WHAT YOU SHOULD DO - Copy the lines starting at the one that contains "The width and height of the screenshot is (694, 424)." and ending at the one that contains "Action: coord(165,38)", with both of those lines included.

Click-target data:
* Begin *
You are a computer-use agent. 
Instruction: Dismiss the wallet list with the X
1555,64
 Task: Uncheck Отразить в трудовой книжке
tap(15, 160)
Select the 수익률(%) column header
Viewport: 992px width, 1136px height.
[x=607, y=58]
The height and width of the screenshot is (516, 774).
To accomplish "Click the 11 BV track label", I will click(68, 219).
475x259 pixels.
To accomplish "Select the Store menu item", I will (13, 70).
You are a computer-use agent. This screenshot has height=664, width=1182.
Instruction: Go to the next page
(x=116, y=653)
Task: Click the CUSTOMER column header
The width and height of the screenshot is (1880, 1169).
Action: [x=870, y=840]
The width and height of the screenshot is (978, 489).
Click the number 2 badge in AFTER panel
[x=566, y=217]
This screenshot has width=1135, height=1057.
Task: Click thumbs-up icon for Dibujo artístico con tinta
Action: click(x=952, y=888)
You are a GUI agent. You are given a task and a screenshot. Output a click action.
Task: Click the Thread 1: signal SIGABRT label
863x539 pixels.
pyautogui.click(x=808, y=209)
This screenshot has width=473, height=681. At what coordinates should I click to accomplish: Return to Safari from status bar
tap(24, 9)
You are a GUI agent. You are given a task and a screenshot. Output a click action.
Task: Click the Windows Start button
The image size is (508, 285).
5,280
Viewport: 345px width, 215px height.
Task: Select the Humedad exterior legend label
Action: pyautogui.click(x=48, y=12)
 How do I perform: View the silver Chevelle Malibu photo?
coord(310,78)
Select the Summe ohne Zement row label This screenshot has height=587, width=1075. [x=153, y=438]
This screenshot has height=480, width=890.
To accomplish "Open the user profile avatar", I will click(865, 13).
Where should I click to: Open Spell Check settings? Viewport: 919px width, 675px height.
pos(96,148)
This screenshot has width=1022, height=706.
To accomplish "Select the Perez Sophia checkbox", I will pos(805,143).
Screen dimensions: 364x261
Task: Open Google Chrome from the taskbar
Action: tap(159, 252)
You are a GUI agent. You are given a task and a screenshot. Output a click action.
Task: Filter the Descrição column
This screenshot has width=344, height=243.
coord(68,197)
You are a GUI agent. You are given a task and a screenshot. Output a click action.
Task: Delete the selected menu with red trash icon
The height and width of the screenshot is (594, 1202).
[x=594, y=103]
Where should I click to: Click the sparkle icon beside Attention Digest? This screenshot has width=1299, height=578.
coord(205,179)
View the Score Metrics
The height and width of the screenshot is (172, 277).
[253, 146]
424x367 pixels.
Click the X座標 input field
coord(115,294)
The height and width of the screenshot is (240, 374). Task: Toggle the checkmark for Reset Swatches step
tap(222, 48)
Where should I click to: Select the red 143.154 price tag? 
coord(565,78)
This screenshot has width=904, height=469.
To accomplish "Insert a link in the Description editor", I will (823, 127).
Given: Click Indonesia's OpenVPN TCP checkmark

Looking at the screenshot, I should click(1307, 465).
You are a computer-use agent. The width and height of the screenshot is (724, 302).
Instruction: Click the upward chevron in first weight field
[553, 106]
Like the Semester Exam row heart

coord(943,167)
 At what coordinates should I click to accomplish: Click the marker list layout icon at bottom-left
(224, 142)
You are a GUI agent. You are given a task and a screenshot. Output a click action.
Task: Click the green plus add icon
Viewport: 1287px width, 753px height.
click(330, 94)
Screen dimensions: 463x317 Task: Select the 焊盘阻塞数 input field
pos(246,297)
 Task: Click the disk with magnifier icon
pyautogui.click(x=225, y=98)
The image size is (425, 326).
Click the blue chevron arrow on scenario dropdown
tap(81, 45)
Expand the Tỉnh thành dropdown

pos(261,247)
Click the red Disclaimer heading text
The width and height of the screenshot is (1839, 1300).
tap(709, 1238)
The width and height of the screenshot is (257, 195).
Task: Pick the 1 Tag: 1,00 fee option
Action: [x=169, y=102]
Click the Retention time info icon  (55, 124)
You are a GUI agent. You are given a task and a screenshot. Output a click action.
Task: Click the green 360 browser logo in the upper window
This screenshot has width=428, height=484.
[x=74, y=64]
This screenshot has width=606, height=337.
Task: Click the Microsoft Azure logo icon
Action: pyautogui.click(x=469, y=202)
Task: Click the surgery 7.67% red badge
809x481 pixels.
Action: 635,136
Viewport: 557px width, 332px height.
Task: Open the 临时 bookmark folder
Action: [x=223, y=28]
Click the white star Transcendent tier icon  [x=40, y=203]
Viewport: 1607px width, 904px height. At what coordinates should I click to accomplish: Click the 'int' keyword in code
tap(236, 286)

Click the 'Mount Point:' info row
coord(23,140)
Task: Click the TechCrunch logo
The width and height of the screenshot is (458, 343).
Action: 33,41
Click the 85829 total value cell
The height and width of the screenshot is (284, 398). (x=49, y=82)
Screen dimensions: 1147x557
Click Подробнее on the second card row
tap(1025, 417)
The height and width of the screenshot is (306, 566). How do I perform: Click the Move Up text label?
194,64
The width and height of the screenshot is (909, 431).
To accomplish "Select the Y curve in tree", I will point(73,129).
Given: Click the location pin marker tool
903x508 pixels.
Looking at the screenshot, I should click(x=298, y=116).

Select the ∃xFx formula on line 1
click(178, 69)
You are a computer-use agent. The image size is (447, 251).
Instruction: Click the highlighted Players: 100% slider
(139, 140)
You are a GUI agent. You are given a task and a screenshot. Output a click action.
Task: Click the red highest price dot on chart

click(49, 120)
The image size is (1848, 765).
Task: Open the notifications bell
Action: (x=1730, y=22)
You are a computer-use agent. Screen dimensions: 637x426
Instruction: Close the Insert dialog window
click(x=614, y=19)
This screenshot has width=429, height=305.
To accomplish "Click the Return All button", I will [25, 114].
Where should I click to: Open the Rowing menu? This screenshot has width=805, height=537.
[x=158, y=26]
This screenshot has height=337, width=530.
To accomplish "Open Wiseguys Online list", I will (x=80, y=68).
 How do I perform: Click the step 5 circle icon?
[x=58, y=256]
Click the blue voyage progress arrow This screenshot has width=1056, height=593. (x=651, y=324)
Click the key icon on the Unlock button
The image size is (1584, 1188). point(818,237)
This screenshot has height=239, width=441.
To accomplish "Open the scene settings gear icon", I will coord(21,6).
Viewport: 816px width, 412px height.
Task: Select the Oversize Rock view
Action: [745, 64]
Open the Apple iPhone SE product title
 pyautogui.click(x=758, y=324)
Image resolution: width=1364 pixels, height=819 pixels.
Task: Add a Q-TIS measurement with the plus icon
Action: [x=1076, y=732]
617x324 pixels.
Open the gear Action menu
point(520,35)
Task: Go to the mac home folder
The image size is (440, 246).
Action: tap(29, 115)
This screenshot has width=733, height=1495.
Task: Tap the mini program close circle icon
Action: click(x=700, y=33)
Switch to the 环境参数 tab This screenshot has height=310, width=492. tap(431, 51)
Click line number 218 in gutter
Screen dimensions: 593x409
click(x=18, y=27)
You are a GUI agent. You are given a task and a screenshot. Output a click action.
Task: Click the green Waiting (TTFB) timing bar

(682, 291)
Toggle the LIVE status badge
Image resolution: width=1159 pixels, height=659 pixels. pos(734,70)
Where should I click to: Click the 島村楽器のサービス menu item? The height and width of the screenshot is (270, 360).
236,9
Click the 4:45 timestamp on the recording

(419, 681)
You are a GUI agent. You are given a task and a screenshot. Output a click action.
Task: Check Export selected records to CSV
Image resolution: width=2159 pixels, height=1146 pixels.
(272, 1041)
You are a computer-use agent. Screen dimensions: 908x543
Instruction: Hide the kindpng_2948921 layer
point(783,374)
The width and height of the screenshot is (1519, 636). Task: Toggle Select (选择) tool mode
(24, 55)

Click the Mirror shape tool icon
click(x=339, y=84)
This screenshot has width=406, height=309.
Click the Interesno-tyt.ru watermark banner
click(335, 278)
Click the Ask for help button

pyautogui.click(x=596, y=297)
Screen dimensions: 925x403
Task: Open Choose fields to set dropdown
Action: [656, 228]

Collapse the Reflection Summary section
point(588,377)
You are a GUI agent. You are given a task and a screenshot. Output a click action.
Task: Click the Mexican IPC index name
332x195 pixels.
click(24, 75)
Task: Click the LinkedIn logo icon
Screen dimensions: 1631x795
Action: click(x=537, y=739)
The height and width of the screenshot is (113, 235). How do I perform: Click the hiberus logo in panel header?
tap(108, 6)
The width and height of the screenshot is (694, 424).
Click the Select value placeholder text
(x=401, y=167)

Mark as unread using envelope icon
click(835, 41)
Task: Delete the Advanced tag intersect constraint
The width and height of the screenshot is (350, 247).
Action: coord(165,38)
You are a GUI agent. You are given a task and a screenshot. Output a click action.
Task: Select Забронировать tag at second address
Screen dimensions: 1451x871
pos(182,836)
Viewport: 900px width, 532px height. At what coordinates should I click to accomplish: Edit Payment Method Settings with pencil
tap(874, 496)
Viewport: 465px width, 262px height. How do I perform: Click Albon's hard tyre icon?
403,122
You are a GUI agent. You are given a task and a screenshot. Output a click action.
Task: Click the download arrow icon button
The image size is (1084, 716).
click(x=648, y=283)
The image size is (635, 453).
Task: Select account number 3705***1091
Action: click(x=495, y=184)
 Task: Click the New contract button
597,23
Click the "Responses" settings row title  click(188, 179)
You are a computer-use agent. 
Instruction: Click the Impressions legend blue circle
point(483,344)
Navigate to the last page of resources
* End *
EXERCISE RESULT -
The width and height of the screenshot is (694, 424).
Click the Select value placeholder text
(x=401, y=167)

Mark as unread using envelope icon
click(835, 41)
Task: Delete the Advanced tag intersect constraint
The width and height of the screenshot is (350, 247).
Action: coord(165,38)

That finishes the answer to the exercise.